Juliette soupire en enfilant son casque téléphonique sur ses longs cheveux bruns.

Encore en retard comme d’hab….

Sa cheffe lève un œil de ses écrans de flicage et sourit, habituée.

De toute façon que dire ? Si ce n’est que ces cinq minutes de retard se déduiront encore de son pauvre salaire.

On dit que la vie est la science des choix, mais elle est plutôt du genre lit­téraire, bohème ; pas de sciences, juste de l’instinct qui la leurre, parfois – un peu trop souvent. Elle a toujours un combat à mener, Juliette.

D’aussi loin que remonte sa mémoire, elle a toujours dû se défendre, contre les autres, l’Autre, contre elle-même aussi, contre la vie et ses injustices criantes ou silencieuses.

Alors ce travail aussi rébarbatif soit-il lui permet de faire vivre sa fille, sa petite Fleur ; laisse à son cerveau le temps de planifier, réfléchir, comprendre tous les événements qui l’ont menée ici, à cet instant et reposer son esprit de toutes les confrontations qu’il reste à affronter et de toutes ces nuits sans sommeil, à noircir des pages et des pages, en fouillant ses souvenirs, en y cherchant des réponses.

Miroir, mon beau miroir, dis-moi à quel moment ma vie a commencé à merder ?

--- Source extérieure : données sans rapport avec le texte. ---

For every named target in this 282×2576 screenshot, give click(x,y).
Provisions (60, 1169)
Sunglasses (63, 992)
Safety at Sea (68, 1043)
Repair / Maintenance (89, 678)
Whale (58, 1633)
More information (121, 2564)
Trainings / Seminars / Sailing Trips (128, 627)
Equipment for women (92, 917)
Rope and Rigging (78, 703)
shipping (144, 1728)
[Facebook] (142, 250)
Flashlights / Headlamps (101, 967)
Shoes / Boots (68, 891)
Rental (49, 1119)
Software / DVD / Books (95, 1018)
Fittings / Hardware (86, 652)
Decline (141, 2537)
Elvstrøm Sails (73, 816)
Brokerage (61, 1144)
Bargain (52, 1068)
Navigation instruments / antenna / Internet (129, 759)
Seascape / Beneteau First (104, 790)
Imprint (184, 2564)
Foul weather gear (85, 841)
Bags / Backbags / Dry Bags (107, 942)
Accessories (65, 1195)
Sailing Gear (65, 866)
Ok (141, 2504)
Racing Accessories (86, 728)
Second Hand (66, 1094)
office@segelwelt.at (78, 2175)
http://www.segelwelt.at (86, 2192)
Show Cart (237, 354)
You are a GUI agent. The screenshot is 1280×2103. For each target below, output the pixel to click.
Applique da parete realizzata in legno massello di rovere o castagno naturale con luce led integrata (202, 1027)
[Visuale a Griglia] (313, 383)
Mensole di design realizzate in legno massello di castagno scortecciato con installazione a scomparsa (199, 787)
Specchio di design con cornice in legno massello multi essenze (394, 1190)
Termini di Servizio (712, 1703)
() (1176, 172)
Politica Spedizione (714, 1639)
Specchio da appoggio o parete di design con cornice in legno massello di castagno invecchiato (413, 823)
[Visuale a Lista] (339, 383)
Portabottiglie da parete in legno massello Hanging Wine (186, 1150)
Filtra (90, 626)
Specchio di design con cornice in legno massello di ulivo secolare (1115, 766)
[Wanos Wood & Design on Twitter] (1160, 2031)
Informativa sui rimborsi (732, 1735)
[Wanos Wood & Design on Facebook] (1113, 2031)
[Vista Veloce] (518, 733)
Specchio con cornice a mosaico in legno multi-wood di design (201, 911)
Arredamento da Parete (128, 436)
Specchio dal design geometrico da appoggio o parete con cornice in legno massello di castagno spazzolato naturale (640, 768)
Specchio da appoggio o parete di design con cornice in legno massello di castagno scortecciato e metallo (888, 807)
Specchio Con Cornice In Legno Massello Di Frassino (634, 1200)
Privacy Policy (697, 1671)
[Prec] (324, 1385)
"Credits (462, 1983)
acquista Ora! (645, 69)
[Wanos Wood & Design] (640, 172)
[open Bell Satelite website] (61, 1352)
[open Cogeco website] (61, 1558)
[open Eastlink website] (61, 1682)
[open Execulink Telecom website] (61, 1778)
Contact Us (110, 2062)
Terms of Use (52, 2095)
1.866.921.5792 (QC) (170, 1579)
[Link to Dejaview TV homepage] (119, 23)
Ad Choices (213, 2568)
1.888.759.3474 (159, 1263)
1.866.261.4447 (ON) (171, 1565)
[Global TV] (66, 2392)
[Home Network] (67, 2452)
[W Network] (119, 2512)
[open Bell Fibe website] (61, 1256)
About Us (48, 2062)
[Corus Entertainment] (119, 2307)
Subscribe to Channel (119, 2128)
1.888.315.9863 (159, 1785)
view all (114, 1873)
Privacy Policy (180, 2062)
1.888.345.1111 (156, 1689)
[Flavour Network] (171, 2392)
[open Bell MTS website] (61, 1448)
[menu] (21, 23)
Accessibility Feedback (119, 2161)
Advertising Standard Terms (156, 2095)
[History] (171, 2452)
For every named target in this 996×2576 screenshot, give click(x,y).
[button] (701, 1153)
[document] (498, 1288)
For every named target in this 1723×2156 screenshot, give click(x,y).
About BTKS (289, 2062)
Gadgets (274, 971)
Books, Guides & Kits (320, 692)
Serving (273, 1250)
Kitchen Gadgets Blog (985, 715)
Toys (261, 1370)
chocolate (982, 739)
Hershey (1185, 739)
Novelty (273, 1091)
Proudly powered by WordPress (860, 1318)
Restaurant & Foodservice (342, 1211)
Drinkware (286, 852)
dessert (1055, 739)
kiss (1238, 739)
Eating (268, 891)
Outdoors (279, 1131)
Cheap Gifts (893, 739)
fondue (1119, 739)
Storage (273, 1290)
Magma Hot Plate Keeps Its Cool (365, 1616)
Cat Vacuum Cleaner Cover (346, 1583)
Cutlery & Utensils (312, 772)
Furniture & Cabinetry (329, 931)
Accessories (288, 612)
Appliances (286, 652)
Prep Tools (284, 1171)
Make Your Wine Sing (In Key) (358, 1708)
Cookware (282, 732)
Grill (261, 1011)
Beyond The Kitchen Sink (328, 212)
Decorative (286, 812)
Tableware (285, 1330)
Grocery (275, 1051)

Elle tourne au café, au « Berroca » et à la nicotine. Dort à peine quelques heures par nuit, dépose Fleur à la crèche et déboule dans le bunker qui lui sert de bureau. Trois « badgeages », une empreinte digitale plus tard, sur le fil de l’horloge ou contre la montre, elle lance son ordinateur, ajuste son micro et enclenche le mode « pilote automatique ».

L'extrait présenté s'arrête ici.